Step,Training Loss,Validation Loss


KeyboardInterrupt: 

In [None]:
print(trainer.evaluate())
print(trainer.evaluate(num_beams=2))

# Report

**TODO:** Write a brief report of your results. Include the hyperparameters that you used, the results T5 achieved on the dataset before and after domain adaptation, and why the evaluation during training may have returned different results than the separate evaluations before and after training. Also report on the different evaluation speeds resulting from this, and give a brief explanation why finetuning on in-domain data was helpful for performance.

I used the given default hyperparameters. But I would try increasing the step size because the model learns quite fast. So not that many steps are neccessary. 
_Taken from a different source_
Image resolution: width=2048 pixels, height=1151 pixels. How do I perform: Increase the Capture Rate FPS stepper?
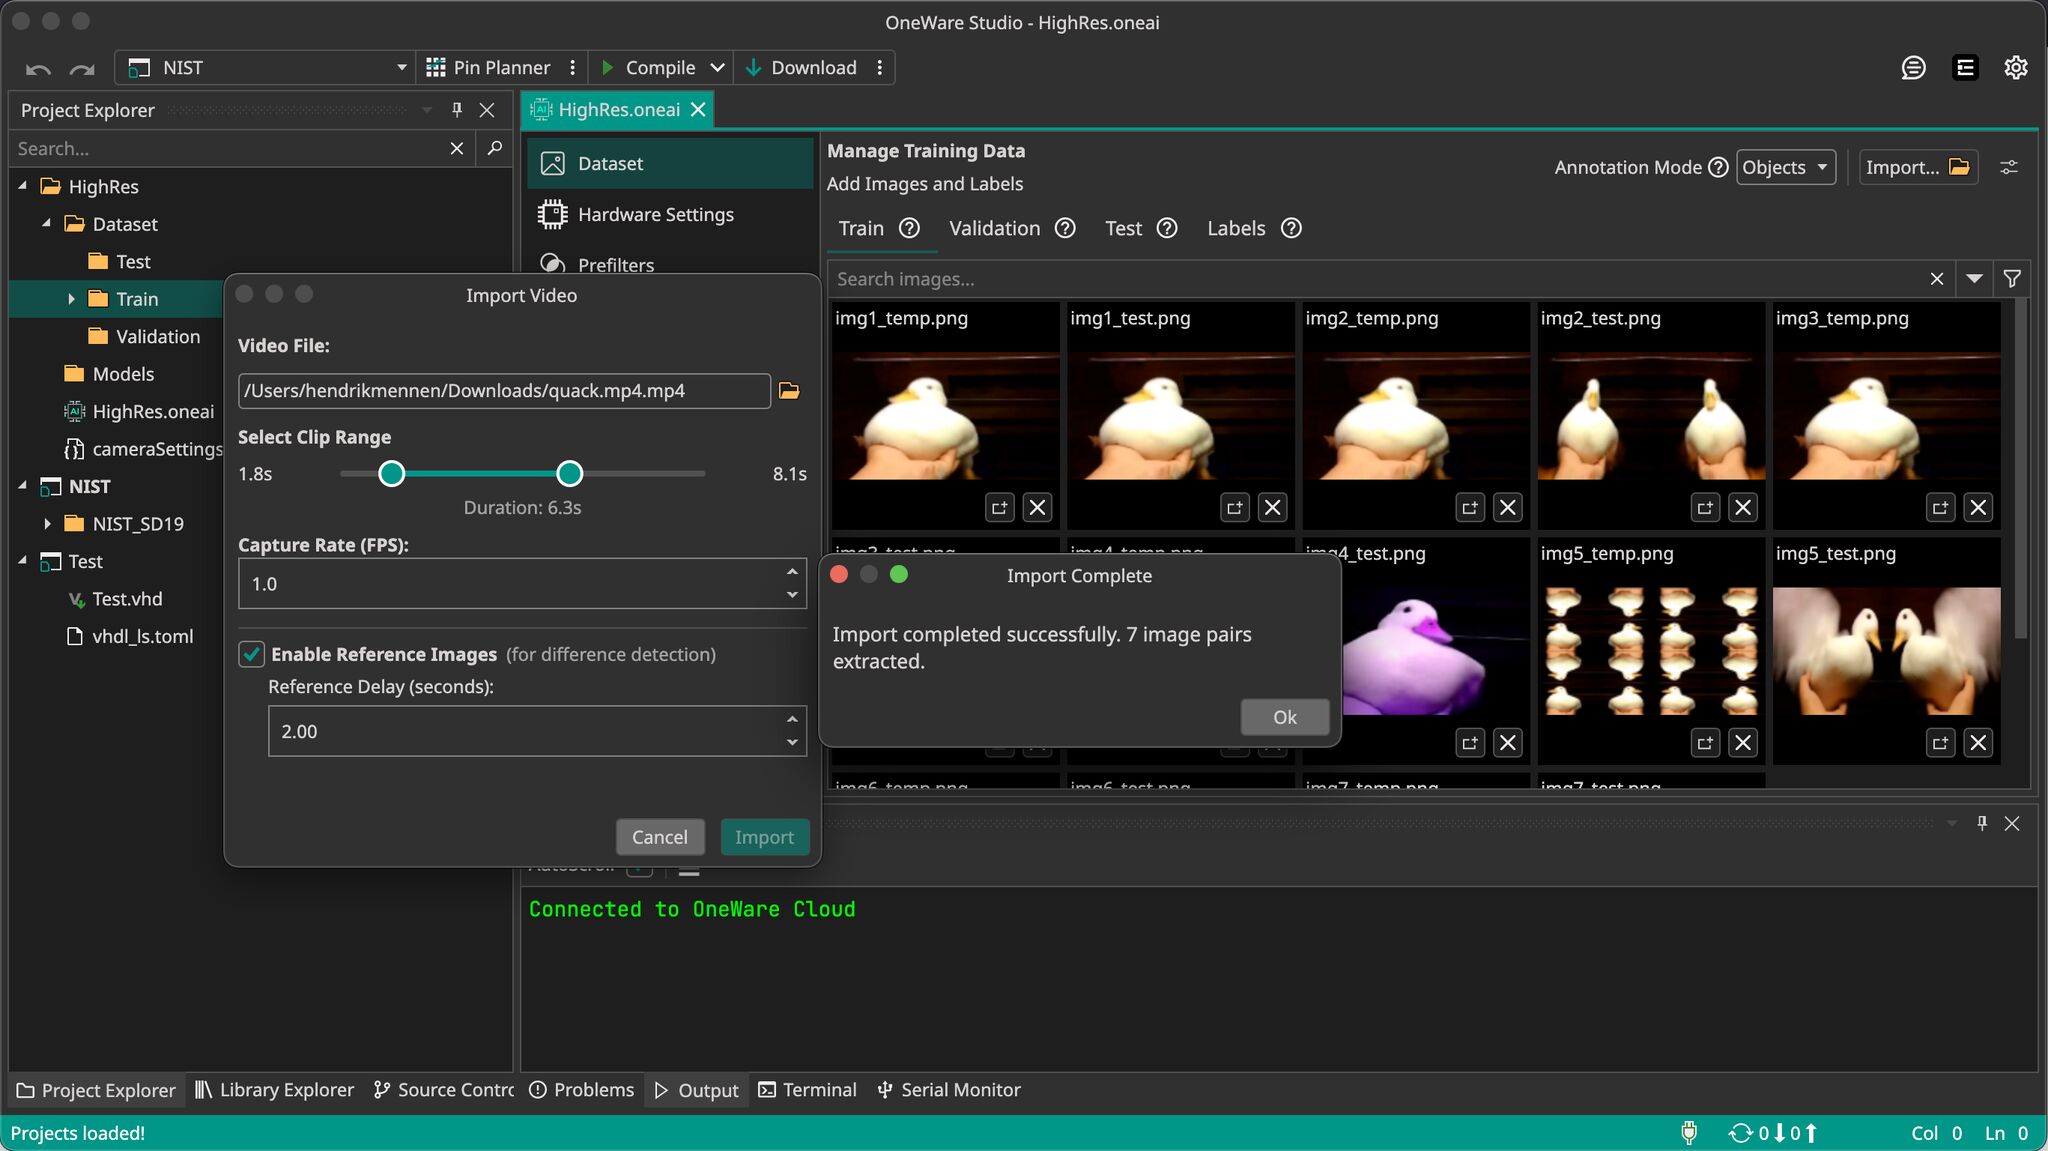click(792, 572)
T5 before domain adaptation: 'eval_f1': 56.305619507456 , eval_samples_per_second': 68.344
T5 during training: eval_f1:  70.611473, eval_sampels_per_second: ~115.907000

T5 after domain adaptation: 70.44426593459734, eval_sampels_per_second: ~115.907000

T5 after domain adaptation (beam): 70.71750916364167,'eval_samples_per_second': 75.909


The evaluation during training computes different results, because the model is still learning. After enough examples the model should converge. The the seperate evaluation before training returns different results, because the model was not fine tuned on our specific data/task. But evaluation during and after training doesn't diver that much and I would say that the difference is not significant. 

My runtime was quite bad, because I wasn't home and couldn't use my graphics card. But it would be way faster obviously. It was so bad for .train() that I switched to Google Colab and used their GPU. Hence the better Runtime

During training the F1 score gradually improved from 60% to ~70%. But the improvement got smaller and smaller over time. Until it reached 70% and had minimal improvements/regressions. 

The performance(eval_sampels_per_second) seems the same to me. It seems to be a bit faster after training. I am not sure why this is the case. It seems weird to me that the model would learn how to evaluate faster. But I guess that is the case because the model recognizes certain data which it hasn't seen before.